ARSENİK, CIVA VE KURŞUN İNSAN SAĞLIĞINA OLDUKÇA CİDDİ ZARARLAR VERİYOR
Günümüzde ne kadar dikkat edilirse edilsin arsenik, cıva ve kurşun gibi insan sağlığına oldukça ciddi zararlar veren metaller, ev ortamında bulunan malzemelerden vücudumuza geçebilmektedir. Evlerimizde bulunabilecek bu malzemelerin başında; sırlı çanak- çömlekler, bitkisel destekleyici ürünler, bazı gıdalar, bahçe için kullanılan böcek veya bitki öldürücü kimyasallar gelmektedir.
Evlerde bulunabilen ve kurşun içeren malzemeler antika olarak bulundurulan eskiden boyanmış mamuller (tablo veya mobilya gibi); kurşun içeren kristallerdir. Ayrıca özellikle geleneksel Çin tıbbında kullanılanlar başta olmak üzere diyetsel destekleyici ürünler de kurşun içermektedir. Ayrıca Çin'de üretilen bazı mücevherlerde de kurşun bulunmaktadır.
Özellikle köpekbalığı, kılıçbalığı, tonbalığı, turnabalığı, tirsi, levrek ve Atlantik som balığı gibi bazı büyük balıklar da bol miktarda cıva içermektedir. Bu balıkların yoğun olarak tüketilmesi de vücutta civa birikmesine neden olabilmektedir.
Bazı bahçe bakımı için kullanılan böcek veya bitki öldürücüler de arsenik bulunmaktadır. Bu ürünler kullanılırken ürünün kullanma talimatının iyice okunması ve gerekli önlemlerin alınması gereklidir.

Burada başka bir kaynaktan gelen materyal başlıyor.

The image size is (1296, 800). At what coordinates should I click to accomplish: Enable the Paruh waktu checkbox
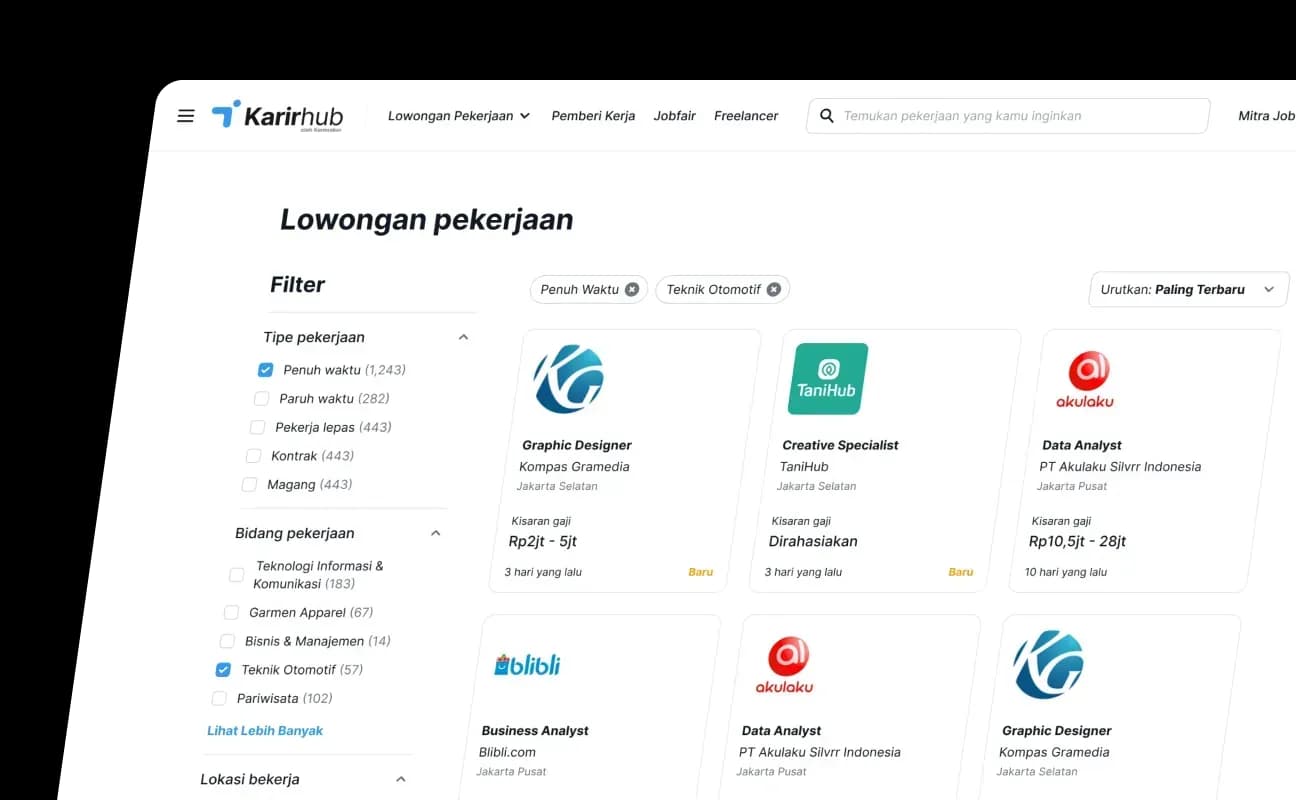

Ağır metaller vücuda girdiklerinde çinko, bakır, magnezyum ve kalsiyum gibi temel minerallerle mücadele içine girer, onların yerini alır ve organların sistem fonksiyonlarını engeller. İnsanlar endüstriyel çalışma, farmasötik imalat ve tarımda ağır metallerle temasa geçebilirler. Çocuklar ise bu metallerin bulaştığı topraklarda oynamanın bir sonucu olarak zehirlenebilir.